What Will You Pay With Cap and Trade

Posted by : admin
Filed under : General Green

Cap and Trade

Adopting new measures like cap and trade, as well as requirements to generate a certain percentage of renewable energy, generally sounds good to most people.  Until it hits their pocketbooks.  Yep, now that proposed new laws really ratchet down on greenhouse gas emissions, some consumers are realizing that their utility bills are about to jump faster – and higher –  than a grasshopper in June.

The headline in my local paper yesterday?  “Anti-pollution efforts in D.C. may cost extra for Oregon power users.”  Some may say, “so what?  That’s the price of playing with coal.”  But in the current economy, my bet is that we’ll see some unhappy taxpayers, as well.

For a primer on what “cap and trade” is, this is a pretty good overview:

Here in Central Oregon, I am about to suffer pretty high utility bills (unless I switch to 100% solar or wind).  Pacific Power is expecting to raise its rates nearly 18% for its customers in Oregon.  Says its the CEO of its holding company, MidAmerican Energy Holdings Co.:

“The bill’s trading mechanism will impose a huge and unacceptable double cost on our customers.”

In the Shadow of the Power Plant

What will Cap and Trade cost (now and in the future?)

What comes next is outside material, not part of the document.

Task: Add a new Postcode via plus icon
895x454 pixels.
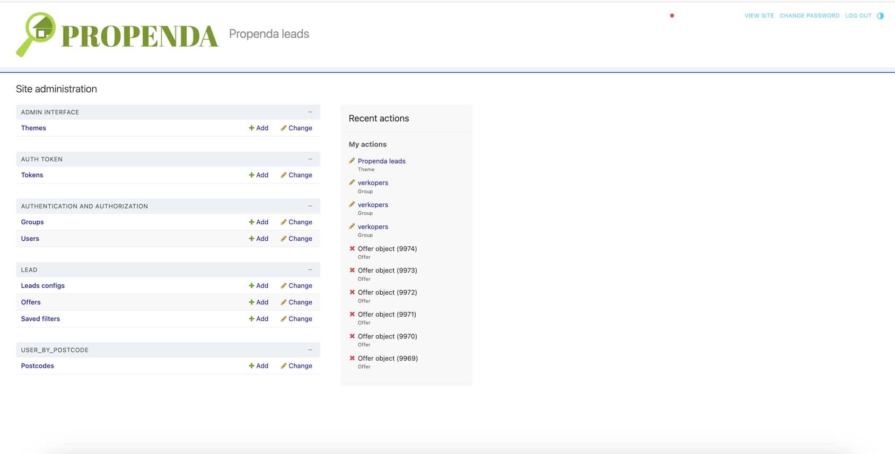Action: [251, 366]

So, exactly what will renewable energy legislation cost?  What will you pay with cap and trade?  Like the well-trained lawyer that I am, I’ll give you the $200 answer, right here:  “It Depends.”

Across the United States, the amount of energy that is used, state-by-state, varies, as does the source of the electricity.  In Oregon, for example, my electric utility company relies on coal for 56% of its total energy portfolio.   So, we’re going to feel the pinch more than people living in an area with relatively lower coal-based electricity (those with hydroelectric, solar and/or wind in the mix).  For example, while Oregon is looking at an 18% increase, Washington is only at 12 1/2%.  But I’m glad I don’t live in Wyoming where rate increases are estimated at nearly 22%!

What exactly is going on with cap and trade that results in these numbers?

Utilities are assuming a cost of $25 for every ton of CO2 emitted in 2012, when the climate change bill would become effective.  And we all know to whom that cost is passed on!  On the other hand, experts and commentators believe that the industry projections of the cost to meet the new regulations are simply too high.

While we wait for the bill to pass and the dust to settle, I’m curious:  what do you think of the projected rate hikes:

1.  Finally – we need to make dirty coal use pay for itself!

2.  I’m not happy about the increased cost of my electricity, but we all should do something about climate change.

3.  It doesn’t bother me, because I rely on renewables anyway!

4.  Well, this convinces me to finally install solar panels or wind turbines at my home/small business.